The project uses two libraries: requests, which is a third-party library for making HTTP calls, and time, which is part of the Python standard library and provides the sleep() function used to pause between API calls. You install requests with pip install requests.
The Wikipedia REST API is a free, publicly available web service provided by the Wikimedia Foundation. It returns article summaries, links, images, and other data in JSON format. No API key is required for basic usage, though Wikimedia requests that you set a descriptive User-Agent header in your requests.
JSON (JavaScript Object Notation) is a lightweight text format for structured data. It organizes information as key-value pairs inside curly braces, similar to a Python dictionary. APIs commonly use JSON because it is easy to read, easy for programs to parse, and language-independent.
requests.get(url) sends an HTTP GET request to the URL you provide and returns a Response object. You can check response.status_code to confirm the request succeeded (200 means OK), and call response.json() to automatically parse the JSON body into a Python dictionary.
A function is a named, reusable block of code defined with the def keyword. In this project, wrapping the Wikipedia fetch logic in a function lets you call it once per loop iteration without rewriting the same code each time. It also makes the program easier to read and modify.
The program uses a for loop combined with range() to repeat the fetch-and-follow cycle a set number of times. On each iteration, it fetches the current article, prints the title and summary, picks the first linked article from the response, then uses that article title as the starting point for the next iteration.
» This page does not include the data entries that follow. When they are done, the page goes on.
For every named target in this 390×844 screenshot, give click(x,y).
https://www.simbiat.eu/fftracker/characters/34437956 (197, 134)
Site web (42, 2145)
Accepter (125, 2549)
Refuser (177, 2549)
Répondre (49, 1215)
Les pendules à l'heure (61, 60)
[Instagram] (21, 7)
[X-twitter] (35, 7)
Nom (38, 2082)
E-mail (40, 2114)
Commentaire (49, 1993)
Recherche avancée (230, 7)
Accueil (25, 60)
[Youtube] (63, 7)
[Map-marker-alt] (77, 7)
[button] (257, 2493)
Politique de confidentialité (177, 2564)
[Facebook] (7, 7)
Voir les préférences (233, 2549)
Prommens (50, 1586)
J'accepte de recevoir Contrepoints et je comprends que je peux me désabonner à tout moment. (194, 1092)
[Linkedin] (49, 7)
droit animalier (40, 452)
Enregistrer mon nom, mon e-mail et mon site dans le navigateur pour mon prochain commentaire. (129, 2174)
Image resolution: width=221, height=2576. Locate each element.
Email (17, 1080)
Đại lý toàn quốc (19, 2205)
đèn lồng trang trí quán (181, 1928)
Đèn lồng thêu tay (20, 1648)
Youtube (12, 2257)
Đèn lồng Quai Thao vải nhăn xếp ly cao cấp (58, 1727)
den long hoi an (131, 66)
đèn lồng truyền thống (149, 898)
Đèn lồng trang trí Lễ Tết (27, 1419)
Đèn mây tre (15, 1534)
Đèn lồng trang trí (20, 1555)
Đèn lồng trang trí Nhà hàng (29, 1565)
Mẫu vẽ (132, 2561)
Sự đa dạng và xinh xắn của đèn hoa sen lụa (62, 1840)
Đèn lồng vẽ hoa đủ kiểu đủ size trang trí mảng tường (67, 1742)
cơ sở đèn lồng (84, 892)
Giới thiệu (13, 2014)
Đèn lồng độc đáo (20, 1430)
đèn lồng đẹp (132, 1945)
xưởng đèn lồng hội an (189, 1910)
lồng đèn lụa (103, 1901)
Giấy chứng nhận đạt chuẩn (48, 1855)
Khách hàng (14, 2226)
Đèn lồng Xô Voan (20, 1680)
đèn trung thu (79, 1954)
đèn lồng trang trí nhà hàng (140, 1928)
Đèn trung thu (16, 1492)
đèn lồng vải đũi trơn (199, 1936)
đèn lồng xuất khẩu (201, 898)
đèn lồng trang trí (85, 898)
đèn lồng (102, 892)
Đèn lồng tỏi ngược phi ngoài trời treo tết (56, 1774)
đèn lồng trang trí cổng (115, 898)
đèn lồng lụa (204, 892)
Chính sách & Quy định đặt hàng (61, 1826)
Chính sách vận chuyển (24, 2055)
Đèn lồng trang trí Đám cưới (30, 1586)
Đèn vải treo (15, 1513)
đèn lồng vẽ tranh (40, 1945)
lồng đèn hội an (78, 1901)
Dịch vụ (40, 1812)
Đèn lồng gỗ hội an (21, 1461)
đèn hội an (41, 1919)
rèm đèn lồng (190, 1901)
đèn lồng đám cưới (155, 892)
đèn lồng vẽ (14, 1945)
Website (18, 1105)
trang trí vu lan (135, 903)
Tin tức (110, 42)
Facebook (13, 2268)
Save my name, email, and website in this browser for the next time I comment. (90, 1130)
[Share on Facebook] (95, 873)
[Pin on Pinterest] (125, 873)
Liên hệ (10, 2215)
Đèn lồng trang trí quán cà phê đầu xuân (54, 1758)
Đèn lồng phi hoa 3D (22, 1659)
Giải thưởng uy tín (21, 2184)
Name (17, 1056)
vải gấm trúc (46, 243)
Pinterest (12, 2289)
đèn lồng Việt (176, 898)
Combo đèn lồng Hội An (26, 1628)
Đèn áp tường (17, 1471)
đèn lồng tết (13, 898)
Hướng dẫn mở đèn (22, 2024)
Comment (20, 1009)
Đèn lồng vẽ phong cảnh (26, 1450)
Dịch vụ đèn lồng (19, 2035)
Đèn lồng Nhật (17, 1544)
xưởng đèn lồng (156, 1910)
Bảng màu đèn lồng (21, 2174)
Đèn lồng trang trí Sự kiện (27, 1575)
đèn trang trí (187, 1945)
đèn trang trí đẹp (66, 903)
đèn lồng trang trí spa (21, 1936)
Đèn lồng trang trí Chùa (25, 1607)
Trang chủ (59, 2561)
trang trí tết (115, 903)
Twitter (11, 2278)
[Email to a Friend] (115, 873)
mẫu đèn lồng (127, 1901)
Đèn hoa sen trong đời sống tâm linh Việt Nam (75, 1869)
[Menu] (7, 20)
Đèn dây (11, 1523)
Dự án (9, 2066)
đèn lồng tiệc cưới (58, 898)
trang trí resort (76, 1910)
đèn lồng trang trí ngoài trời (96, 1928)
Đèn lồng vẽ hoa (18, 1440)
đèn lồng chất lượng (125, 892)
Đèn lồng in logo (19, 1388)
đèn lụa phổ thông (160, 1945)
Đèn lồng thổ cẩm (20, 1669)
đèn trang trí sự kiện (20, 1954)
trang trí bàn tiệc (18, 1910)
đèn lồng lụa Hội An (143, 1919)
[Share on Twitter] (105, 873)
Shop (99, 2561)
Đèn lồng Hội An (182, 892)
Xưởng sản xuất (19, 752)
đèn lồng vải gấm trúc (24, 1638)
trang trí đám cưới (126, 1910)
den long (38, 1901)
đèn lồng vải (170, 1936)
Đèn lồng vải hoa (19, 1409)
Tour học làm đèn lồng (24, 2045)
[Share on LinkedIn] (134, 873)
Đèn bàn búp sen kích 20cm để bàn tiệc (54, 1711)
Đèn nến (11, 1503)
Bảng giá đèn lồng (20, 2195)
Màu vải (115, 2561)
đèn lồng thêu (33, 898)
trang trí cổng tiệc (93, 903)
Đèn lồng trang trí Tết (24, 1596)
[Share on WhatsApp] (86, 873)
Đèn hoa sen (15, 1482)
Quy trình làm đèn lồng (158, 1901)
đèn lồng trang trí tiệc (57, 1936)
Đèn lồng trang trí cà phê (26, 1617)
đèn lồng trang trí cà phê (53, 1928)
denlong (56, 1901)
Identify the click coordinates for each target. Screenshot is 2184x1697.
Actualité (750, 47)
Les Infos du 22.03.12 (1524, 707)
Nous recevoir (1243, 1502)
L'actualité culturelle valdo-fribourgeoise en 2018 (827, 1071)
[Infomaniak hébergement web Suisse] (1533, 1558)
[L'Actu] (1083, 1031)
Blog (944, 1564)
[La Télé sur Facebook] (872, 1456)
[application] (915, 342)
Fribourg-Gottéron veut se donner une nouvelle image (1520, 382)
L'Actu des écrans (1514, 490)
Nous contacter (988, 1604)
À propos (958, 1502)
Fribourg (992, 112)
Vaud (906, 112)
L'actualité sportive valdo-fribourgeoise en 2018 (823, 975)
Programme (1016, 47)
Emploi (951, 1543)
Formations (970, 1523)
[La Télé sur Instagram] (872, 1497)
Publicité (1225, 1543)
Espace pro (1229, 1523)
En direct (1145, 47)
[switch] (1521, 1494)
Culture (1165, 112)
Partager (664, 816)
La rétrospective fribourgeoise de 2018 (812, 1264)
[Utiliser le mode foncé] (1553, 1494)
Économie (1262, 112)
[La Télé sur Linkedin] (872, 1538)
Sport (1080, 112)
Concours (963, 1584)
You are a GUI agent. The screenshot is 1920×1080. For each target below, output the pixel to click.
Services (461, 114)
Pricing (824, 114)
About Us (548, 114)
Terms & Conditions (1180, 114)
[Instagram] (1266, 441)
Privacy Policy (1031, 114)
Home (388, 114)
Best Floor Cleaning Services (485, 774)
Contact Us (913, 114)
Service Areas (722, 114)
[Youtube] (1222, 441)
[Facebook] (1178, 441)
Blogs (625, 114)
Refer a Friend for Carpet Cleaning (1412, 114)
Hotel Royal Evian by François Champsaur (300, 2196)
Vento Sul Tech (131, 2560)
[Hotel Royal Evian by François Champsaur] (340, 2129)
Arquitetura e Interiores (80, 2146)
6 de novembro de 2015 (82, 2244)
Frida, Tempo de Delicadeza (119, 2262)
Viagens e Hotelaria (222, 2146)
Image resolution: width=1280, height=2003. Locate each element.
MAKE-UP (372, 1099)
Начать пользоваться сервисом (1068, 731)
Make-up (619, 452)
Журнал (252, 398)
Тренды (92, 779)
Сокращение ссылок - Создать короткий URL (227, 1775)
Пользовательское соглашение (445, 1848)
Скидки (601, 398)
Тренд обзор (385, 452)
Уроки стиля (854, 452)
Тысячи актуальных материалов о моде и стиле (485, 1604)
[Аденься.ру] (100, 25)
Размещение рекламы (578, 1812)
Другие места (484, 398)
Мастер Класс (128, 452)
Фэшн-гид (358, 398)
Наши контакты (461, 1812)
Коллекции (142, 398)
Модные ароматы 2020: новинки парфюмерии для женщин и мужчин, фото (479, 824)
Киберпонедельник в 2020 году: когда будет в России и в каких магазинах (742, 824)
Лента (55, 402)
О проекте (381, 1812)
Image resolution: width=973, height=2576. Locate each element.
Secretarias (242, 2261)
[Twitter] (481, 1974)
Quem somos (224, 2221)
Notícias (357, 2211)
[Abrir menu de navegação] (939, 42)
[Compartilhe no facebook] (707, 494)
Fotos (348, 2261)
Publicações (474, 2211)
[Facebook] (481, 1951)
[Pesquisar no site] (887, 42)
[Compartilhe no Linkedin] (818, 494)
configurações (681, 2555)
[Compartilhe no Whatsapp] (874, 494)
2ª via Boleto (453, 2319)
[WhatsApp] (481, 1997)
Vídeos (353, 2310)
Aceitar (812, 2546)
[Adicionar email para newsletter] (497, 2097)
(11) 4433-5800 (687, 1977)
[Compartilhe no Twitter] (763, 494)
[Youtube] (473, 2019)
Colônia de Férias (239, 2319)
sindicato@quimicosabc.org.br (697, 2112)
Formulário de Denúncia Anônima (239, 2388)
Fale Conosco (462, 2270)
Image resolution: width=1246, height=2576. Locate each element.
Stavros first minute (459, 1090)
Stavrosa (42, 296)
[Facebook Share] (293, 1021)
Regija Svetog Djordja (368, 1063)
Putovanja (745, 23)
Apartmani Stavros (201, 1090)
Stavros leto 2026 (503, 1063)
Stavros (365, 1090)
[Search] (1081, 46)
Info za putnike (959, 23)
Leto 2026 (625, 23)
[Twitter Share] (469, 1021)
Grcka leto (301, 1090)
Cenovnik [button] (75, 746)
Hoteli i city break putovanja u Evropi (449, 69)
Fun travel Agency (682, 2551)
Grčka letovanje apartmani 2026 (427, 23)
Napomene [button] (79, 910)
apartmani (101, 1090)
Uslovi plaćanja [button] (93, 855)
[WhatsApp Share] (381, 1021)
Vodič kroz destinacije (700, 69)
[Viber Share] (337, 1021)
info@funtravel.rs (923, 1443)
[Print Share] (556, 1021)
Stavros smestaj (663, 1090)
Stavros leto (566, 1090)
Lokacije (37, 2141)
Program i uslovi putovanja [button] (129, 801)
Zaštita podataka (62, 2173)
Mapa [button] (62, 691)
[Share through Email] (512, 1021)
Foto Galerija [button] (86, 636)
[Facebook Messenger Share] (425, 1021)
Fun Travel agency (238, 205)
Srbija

response.json() parses the HTTP response body as JSON and returns a Python dictionary. You can then access specific values using dictionary key syntax — for example, data['title'] to get the article title or data['extract'] to get the summary text.
Save the code to a file named rabbit_hole.py, then open a terminal, navigate to the folder containing the file, and run python rabbit_hole.py. Make sure you have Python 3 installed and have run pip install requests beforehand.